For springtails, 695 specimens from a similar global distribution of sites were analyzed, representing 88 genera in 16 familes; only 44 species were formally identified with morphologic characters, consistent with the “difficult and poorly known taxonomy of these organisms.” Of note, the authors report that “a specific protocol was developed for [collembolans] so that voucher specimens could be recollected after DNA extraction and thus be used for further morphological examination.” Sequence comparisons showed a “typical…bimodal distribution of intra- versus interspecific divergences such as the one also reported in earthworms.” Applying distance thresholds as above gave 215 (10% cutoff) and 227 (4% cutoff) genetic clusters. In conclusion, efficient assessment of soil animal diversity calls out for DNA barcoding.

On a separate note, soil animals may be useful for understanding mitochondrial evolution. Even factoring in species diversity, these animals appear to have enormous population sizes, given densities up to 4 x 10³ earthworms/m² and 1.8 x 10⁶ collembolans/m³, yet show typical bimodal pattern of intra- << inter-specific variation noted above. Along these lines, in November 2009 Nature Nick Lane explores whys of mitochondrial evolution and speciation, including a possible “radically new picture of mitochondrial genes being tightly regulated by selection.” Stay tuned!

-------

## EXERCISE SET
1) In the excerpt on soil animal barcoding, how many springtail specimens were analyzed?
2) Reproduce the portion of the excerpt on soil animal barcoding between "For springtails, 695" and "for DNA barcoding.", inclusive.
Rely solely on the excerpt on soil animal barcoding to complete this work.

## SOURCE MATERIAL
-------

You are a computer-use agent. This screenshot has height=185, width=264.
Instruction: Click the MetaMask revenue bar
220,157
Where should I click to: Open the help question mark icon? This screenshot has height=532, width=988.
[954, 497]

-------

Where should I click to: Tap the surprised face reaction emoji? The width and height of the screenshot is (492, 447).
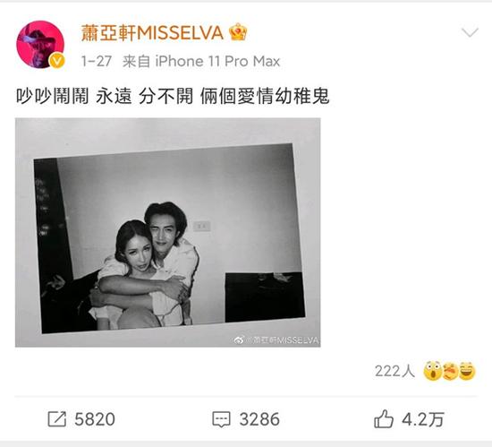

-------

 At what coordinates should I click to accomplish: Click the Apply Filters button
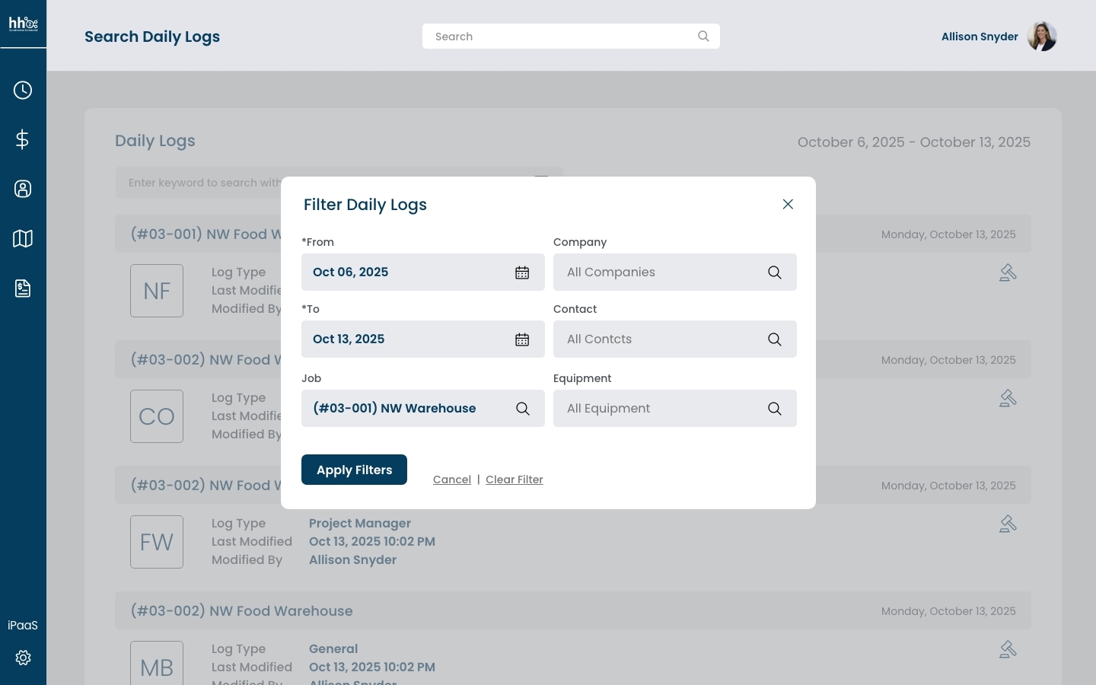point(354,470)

-------

## RESULTS BY TASK
1) 695 specimens.

2)
For springtails, 695 specimens from a similar global distribution of sites were analyzed, representing 88 genera in 16 familes; only 44 species were formally identified with morphologic characters, consistent with the “difficult and poorly known taxonomy of these organisms.” Of note, the authors report that “a specific protocol was developed for [collembolans] so that voucher specimens could be recollected after DNA extraction and thus be used for further morphological examination.” Sequence comparisons showed a “typical…bimodal distribution of intra- versus interspecific divergences such as the one also reported in earthworms.” Applying distance thresholds as above gave 215 (10% cutoff) and 227 (4% cutoff) genetic clusters. In conclusion, efficient assessment of soil animal diversity calls out for DNA barcoding.